- Written by Matt Parish
- Published: 02 July 2013
Steinway Musical Instruments agreed this week to its acquisition by private equity firm Kohlberg & Company. The deal is reportedly worth $438 million and is expected to close in this year’s third quarter.
The $35 a share deal with Kohlberg & Company offered Steinway shareholders a 33 percent premium over the average closing price on Steinway shares in the previous 90 days. Averaged over the past year, the offer represents a 45 percent premium.
The 160-year-old piano maker saw its stocks rise at the news Monday, but many questions remain about what the move means for the company. Steinway was last purchased in 1995 by Selmer Industries, who brought the company public as Steinway Musical Instruments in 1996. The company has grown to include Conn-Selmer, which counts among its products Bach Stradivarius trumpets, C.G. Conn French horns, and Leblanc clarinets.

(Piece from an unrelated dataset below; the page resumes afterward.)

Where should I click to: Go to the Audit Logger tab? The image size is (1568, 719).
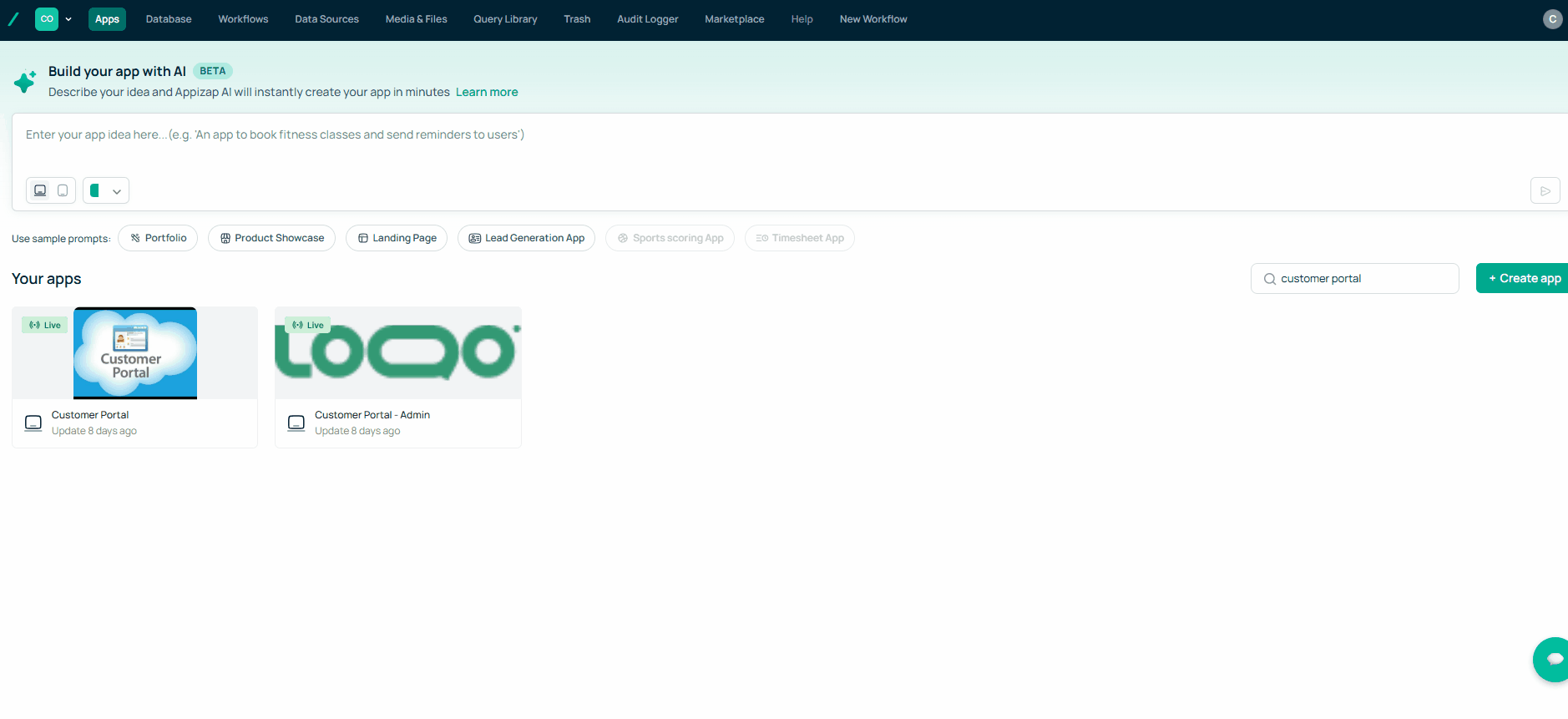point(647,19)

The company has faced difficult financial challenges in staying competitive, though a series of recent cost-cutting measures had appeared to result in a jump in pre-tax income in first quarter earnings reports this May.Steinway had recently completed a 17-month-long strategic evaluation which originally culminated six months ago in a decision not to sell itself. A reported plan to sell off its band instrument division was also halted last year due to evaluations of the division’s operating performance.

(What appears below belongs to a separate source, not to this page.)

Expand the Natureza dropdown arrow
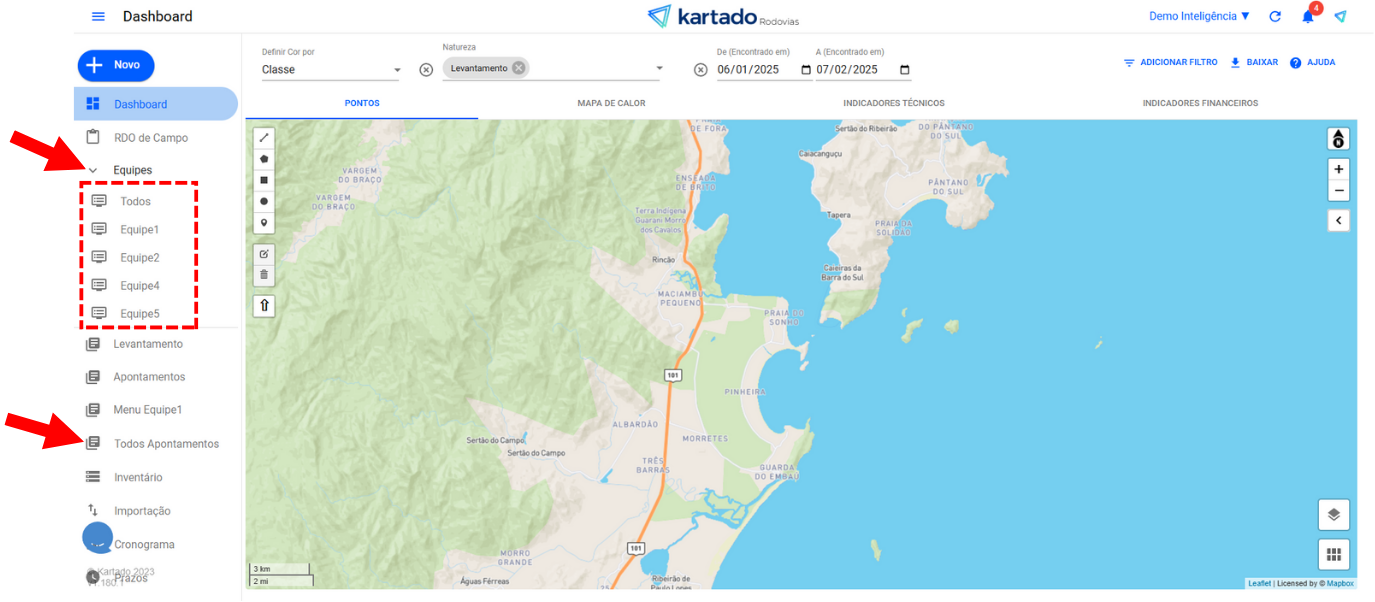The height and width of the screenshot is (602, 1375). click(x=659, y=69)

This past March, the company had also reached an agreement to sell its famed Steinway Hall, located across the street from Carnegie Hall in New York City and housed office spaces and the well-known showroom where generations of pianists visited. That sale was reportedly closed last week in a deal with the JDS Development group for $46.4 million (though the Steinway plans to remain in that location through 2014).

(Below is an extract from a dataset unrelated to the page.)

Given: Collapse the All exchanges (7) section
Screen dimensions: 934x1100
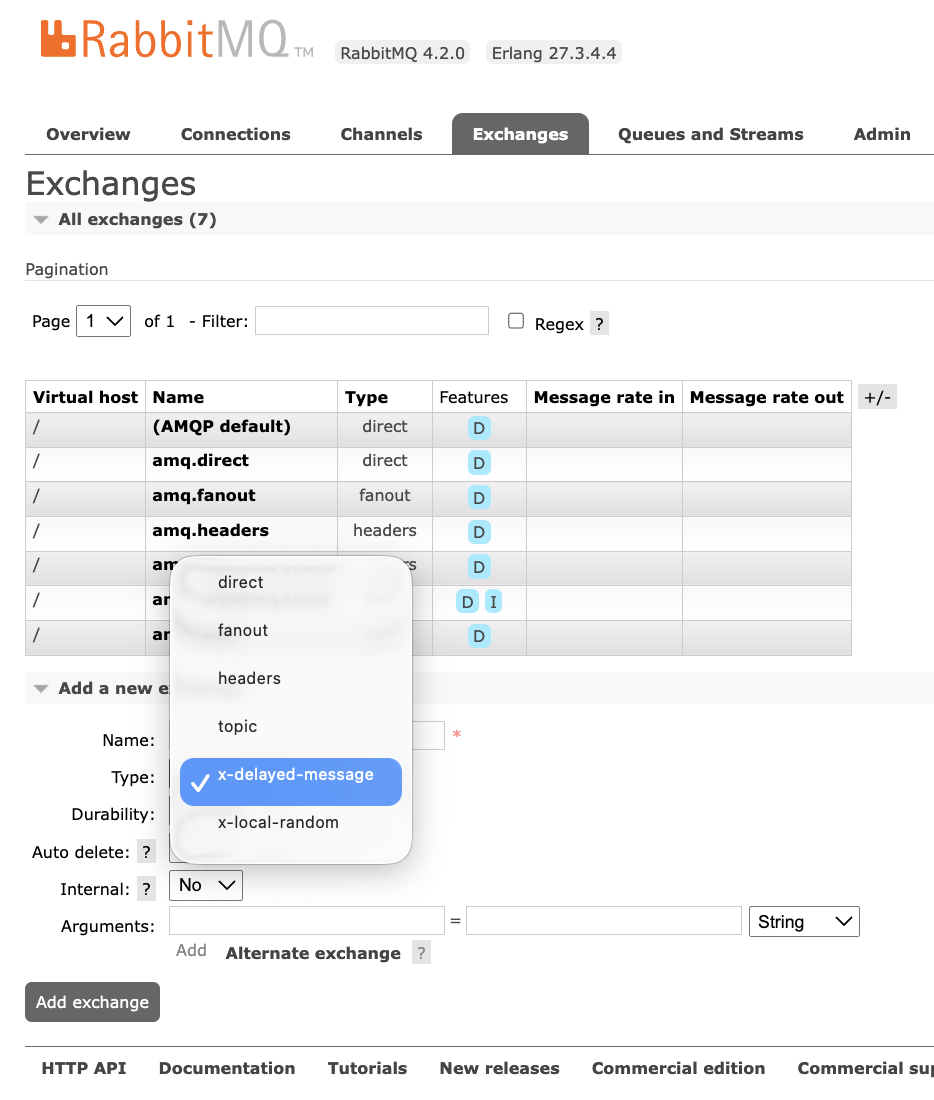Looking at the screenshot, I should (40, 219).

Kohlberg & Company say it focuses on acquiring middle market companies, which they define as between the $100 million to $750 million level. Founded in 1987 by Jerome Kohlberg Jr., and his son James A Kohlberg, the firm has organized seven private equity funds, through which it has raised $5.3 billion of committed capital. They have completed 60 platform investments and 119 add-on acquisitions, with an aggregate transaction value of approximately $9 billion. Their website states they invests in companies where it can work in partnership with senior management to identify growth opportunities and implement fundamental operating and strategic changes, resulting in substantial increases in revenue and cash flow.
“For over 160 years, Steinway's skilled manufacturing artisans have been crafting the world's finest musical instruments to perform with unequalled touch and tone,” said Kohlberg partner Christopher Anderson. “Kohlberg's long history of collaboration to grow and expand some of the world's leading consumer brands makes us an ideal partner for Steinway to accelerate its global expansion, while ensuring the artisanal manufacturing processes that make the Company’s products unique are preserved, celebrated and treasured.”
The firm has a history of taking financially challenged companies private. Their current investments include a wide assortment of companies. Among them are funeral industry manufacturer Aurora, hockey and lacrosse manufacturer Bauer, and concrete pipe and manhole builder Hawkeye Pedershaab. Other companies serve janitorial, health, hospice, car windshields, and wireless communications markets.